Carbuyer is a web publication that offers car reviews, news and advice for the British market, with a focus on new rather than used cars. It was launched by Dennis Publishing in 2010, and was first published on 29 October 2010, and is intended primarily for consumers rather than auto enthusiasts. The site includes facts and figures from JATO, allowing visitors to access specifications for every new model.

Carbuyer produces its own video reviews, fronted by journalists and presenters James Batchelor and Ginny Buckley which are published on the website and on its YouTube channel.
Mat Watson and Rebecca Jackson have been previous presenters. The website was short listed for Launch 2011 at the AOP Awards 2011, and then won Product Development of the Year (Consumer) at the PPA Data & Digital Publishing Awards 2011.

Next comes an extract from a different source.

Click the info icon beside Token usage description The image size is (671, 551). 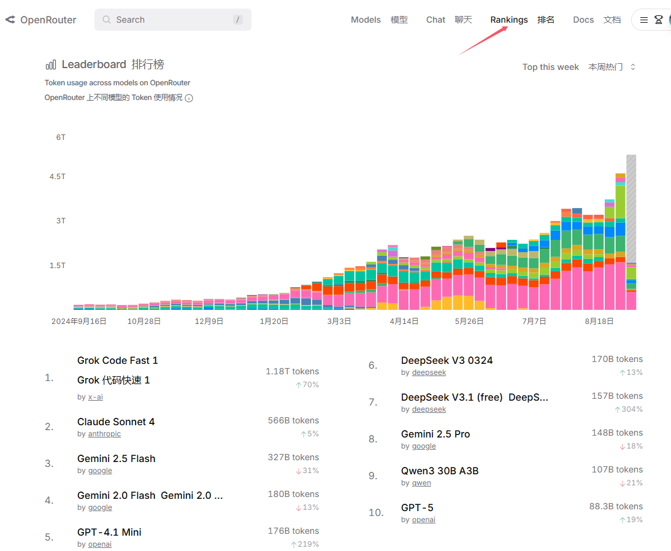click(189, 98)
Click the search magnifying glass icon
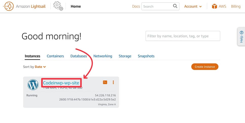This screenshot has height=123, width=245. pos(175,6)
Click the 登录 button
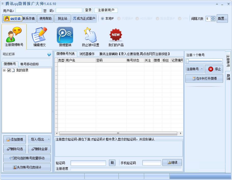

It was also awarded the Plain English Campaign's Internet Crystal Mark in August 2011.

In January 2014, Carbuyer refreshed its image with a new logo, new video graphics and website design. Carbuyer also publishes a quarterly magazine has also published a book Carbuyer's Top 100 Family Cars. In January 2014, Carbuyer launched its first ever television commercial.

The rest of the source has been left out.